> [What is asked]
Copy each of the entries below word for word, without changing anything.

──────────────────────────────

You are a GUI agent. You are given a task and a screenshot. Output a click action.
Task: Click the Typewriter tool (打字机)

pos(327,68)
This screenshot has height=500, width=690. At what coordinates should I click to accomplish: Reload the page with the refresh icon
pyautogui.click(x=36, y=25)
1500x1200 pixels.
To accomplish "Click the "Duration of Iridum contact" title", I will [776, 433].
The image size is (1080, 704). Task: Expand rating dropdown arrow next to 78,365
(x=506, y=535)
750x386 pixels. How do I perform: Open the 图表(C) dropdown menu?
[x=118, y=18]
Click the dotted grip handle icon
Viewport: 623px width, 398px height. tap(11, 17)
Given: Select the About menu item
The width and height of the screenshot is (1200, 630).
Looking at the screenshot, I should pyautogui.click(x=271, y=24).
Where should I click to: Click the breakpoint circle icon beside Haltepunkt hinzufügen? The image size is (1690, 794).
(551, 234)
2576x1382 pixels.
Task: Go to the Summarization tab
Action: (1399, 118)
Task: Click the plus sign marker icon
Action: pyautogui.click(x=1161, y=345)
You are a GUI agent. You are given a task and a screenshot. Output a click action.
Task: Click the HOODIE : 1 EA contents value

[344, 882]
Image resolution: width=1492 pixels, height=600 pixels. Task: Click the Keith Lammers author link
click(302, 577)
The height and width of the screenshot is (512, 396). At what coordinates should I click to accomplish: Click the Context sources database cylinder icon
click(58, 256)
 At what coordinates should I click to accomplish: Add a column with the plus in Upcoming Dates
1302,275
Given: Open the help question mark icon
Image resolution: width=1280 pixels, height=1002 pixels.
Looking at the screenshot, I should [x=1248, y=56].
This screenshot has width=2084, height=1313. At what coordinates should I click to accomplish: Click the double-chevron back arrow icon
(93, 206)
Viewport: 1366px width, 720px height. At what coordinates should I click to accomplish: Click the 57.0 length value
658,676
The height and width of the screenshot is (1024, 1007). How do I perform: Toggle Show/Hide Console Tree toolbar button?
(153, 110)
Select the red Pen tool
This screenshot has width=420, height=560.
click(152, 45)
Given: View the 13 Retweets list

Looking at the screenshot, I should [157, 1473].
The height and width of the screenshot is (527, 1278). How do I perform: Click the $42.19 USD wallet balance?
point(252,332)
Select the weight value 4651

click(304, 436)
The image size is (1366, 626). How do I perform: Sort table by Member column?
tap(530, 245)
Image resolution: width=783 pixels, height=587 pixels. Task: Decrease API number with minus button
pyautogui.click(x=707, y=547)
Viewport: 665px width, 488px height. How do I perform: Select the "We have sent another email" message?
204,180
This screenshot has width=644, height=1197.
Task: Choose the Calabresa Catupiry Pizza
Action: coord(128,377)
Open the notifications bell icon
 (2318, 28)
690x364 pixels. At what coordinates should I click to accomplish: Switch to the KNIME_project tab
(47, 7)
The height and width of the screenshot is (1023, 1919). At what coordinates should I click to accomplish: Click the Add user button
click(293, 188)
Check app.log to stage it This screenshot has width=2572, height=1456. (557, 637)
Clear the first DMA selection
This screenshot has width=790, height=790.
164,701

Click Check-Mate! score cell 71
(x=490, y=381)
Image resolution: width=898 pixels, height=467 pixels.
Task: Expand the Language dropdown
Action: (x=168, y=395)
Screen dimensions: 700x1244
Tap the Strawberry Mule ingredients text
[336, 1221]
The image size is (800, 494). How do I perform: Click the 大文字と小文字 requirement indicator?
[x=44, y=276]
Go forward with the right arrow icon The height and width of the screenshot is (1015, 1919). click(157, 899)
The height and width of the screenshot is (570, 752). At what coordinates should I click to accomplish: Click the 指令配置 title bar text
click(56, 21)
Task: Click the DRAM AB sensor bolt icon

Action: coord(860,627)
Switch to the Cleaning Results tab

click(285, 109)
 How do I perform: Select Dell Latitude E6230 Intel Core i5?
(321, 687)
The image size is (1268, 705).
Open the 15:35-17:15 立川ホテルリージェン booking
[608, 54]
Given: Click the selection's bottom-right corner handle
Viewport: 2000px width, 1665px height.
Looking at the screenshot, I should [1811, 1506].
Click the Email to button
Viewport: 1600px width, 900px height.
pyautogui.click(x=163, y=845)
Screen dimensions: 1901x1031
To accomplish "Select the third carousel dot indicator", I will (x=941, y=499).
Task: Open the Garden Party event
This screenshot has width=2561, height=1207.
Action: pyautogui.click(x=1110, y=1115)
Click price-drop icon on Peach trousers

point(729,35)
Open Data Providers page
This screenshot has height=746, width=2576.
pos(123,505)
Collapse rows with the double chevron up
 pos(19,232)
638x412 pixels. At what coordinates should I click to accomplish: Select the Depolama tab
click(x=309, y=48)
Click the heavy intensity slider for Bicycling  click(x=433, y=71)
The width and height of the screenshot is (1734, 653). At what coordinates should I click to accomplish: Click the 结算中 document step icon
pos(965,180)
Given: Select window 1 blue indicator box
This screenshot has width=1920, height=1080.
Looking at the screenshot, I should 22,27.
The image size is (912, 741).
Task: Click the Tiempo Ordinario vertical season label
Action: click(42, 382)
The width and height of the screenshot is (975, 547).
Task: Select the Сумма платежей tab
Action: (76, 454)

──────────────────────────────

> [Answer to the task]
You are a GUI agent. You are given a task and a screenshot. Output a click action.
Task: Click the Typewriter tool (打字机)

pos(327,68)
This screenshot has height=500, width=690. At what coordinates should I click to accomplish: Reload the page with the refresh icon
pyautogui.click(x=36, y=25)
1500x1200 pixels.
To accomplish "Click the "Duration of Iridum contact" title", I will [776, 433].
The image size is (1080, 704). Task: Expand rating dropdown arrow next to 78,365
(x=506, y=535)
750x386 pixels. How do I perform: Open the 图表(C) dropdown menu?
[x=118, y=18]
Click the dotted grip handle icon
Viewport: 623px width, 398px height. tap(11, 17)
Given: Select the About menu item
The width and height of the screenshot is (1200, 630).
Looking at the screenshot, I should pyautogui.click(x=271, y=24).
Where should I click to: Click the breakpoint circle icon beside Haltepunkt hinzufügen? The image size is (1690, 794).
(551, 234)
2576x1382 pixels.
Task: Go to the Summarization tab
Action: (1399, 118)
Task: Click the plus sign marker icon
Action: pyautogui.click(x=1161, y=345)
You are a GUI agent. You are given a task and a screenshot. Output a click action.
Task: Click the HOODIE : 1 EA contents value

[344, 882]
Image resolution: width=1492 pixels, height=600 pixels. Task: Click the Keith Lammers author link
click(302, 577)
The height and width of the screenshot is (512, 396). At what coordinates should I click to accomplish: Click the Context sources database cylinder icon
click(58, 256)
 At what coordinates should I click to accomplish: Add a column with the plus in Upcoming Dates
1302,275
Given: Open the help question mark icon
Image resolution: width=1280 pixels, height=1002 pixels.
Looking at the screenshot, I should [x=1248, y=56].
This screenshot has width=2084, height=1313. At what coordinates should I click to accomplish: Click the double-chevron back arrow icon
(93, 206)
Viewport: 1366px width, 720px height. At what coordinates should I click to accomplish: Click the 57.0 length value
658,676
The height and width of the screenshot is (1024, 1007). How do I perform: Toggle Show/Hide Console Tree toolbar button?
(153, 110)
Select the red Pen tool
This screenshot has width=420, height=560.
click(152, 45)
Given: View the 13 Retweets list

Looking at the screenshot, I should [157, 1473].
The height and width of the screenshot is (527, 1278). How do I perform: Click the $42.19 USD wallet balance?
point(252,332)
Select the weight value 4651

click(304, 436)
The image size is (1366, 626). How do I perform: Sort table by Member column?
tap(530, 245)
Image resolution: width=783 pixels, height=587 pixels. Task: Decrease API number with minus button
pyautogui.click(x=707, y=547)
Viewport: 665px width, 488px height. How do I perform: Select the "We have sent another email" message?
204,180
This screenshot has width=644, height=1197.
Task: Choose the Calabresa Catupiry Pizza
Action: coord(128,377)
Open the notifications bell icon
 (2318, 28)
690x364 pixels. At what coordinates should I click to accomplish: Switch to the KNIME_project tab
(47, 7)
The height and width of the screenshot is (1023, 1919). At what coordinates should I click to accomplish: Click the Add user button
click(293, 188)
Check app.log to stage it This screenshot has width=2572, height=1456. (557, 637)
Clear the first DMA selection
This screenshot has width=790, height=790.
164,701

Click Check-Mate! score cell 71
(x=490, y=381)
Image resolution: width=898 pixels, height=467 pixels.
Task: Expand the Language dropdown
Action: (x=168, y=395)
Screen dimensions: 700x1244
Tap the Strawberry Mule ingredients text
[336, 1221]
The image size is (800, 494). How do I perform: Click the 大文字と小文字 requirement indicator?
[x=44, y=276]
Go forward with the right arrow icon The height and width of the screenshot is (1015, 1919). click(157, 899)
The height and width of the screenshot is (570, 752). At what coordinates should I click to accomplish: Click the 指令配置 title bar text
click(56, 21)
Task: Click the DRAM AB sensor bolt icon

Action: coord(860,627)
Switch to the Cleaning Results tab

click(285, 109)
 How do I perform: Select Dell Latitude E6230 Intel Core i5?
(321, 687)
The image size is (1268, 705).
Open the 15:35-17:15 立川ホテルリージェン booking
[608, 54]
Given: Click the selection's bottom-right corner handle
Viewport: 2000px width, 1665px height.
Looking at the screenshot, I should [1811, 1506].
Click the Email to button
Viewport: 1600px width, 900px height.
pyautogui.click(x=163, y=845)
Screen dimensions: 1901x1031
To accomplish "Select the third carousel dot indicator", I will (x=941, y=499).
Task: Open the Garden Party event
This screenshot has width=2561, height=1207.
Action: pyautogui.click(x=1110, y=1115)
Click price-drop icon on Peach trousers

point(729,35)
Open Data Providers page
This screenshot has height=746, width=2576.
pos(123,505)
Collapse rows with the double chevron up
 pos(19,232)
638x412 pixels. At what coordinates should I click to accomplish: Select the Depolama tab
click(x=309, y=48)
Click the heavy intensity slider for Bicycling  click(x=433, y=71)
The width and height of the screenshot is (1734, 653). At what coordinates should I click to accomplish: Click the 结算中 document step icon
pos(965,180)
Given: Select window 1 blue indicator box
This screenshot has width=1920, height=1080.
Looking at the screenshot, I should 22,27.
The image size is (912, 741).
Task: Click the Tiempo Ordinario vertical season label
Action: click(42, 382)
The width and height of the screenshot is (975, 547).
Task: Select the Сумма платежей tab
Action: (76, 454)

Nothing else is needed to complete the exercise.